February 14, 2008


The first person to show any emotion loses the game.

Grade: B
Director: Doug Liman
Starring: Hayden Christensen, Jamie Bell, Rachel Bilson, Samuel L. Jackson, and Diane Lane
MPAA Rating: PG-13

Running Time: 1 hour, 28 minutes

Even the presence of Hayden Christian in the lead role does not cripple Jumper, a surprisingly satisfying actioner about a young man (Christian) who discovers the ability to instantly teleport to anywhere he has seen, either in person or in a photograph. It is a tele-comic book for the CW-generation, and while that description might speak to the film’s many deficiencies, the overall result is a visually flashy, sufficiently grounded phantasmagoria that is more entertaining than its February release-date portends.
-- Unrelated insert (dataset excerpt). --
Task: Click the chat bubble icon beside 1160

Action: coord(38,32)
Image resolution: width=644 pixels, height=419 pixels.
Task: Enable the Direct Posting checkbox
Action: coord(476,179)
Director Doug Liman brings with him the same welcome degree of backstory and character development seen in his previous efforts (The Bourne Identity; Go; Swingers). Moreover, he avoids the pitfall – plaguing many superhero movies – of failing to fully appreciate and embrace the extraordinary everyday enjoyed (and suffered) by fictional beings endowed with near-omnipotent power. Although the villains – a group of religious/government fanatics led by Samuel L. Jackson – are vaguely drawn, one can understand why the powers that be could not allow a subset of humans the unfettered ability to steal, trespass, and even kill. That the film’s protags turn out to be petulant, flawed, and often unlikable is not a fault of bad writing but rather an acknowledgment of God-like power in the hands of fallen mortals; it is the same subtext seen in everything from James Whale's The Invisible Man to Bruce Almighty to the Spiderman series.

The romantic subplot feels tacked-on and soapy, a sentiment furthered by the casting of ex-The O.C. cast member Rachel Bilson as the beleaguered, clueless girl-in-the-middle. On the other hand, Jamie Bell stands out as a rapscallion jumper bent more on war than coexistence. The battle is due to continue in the inevitable sequel – assuming enough people pay to see act one.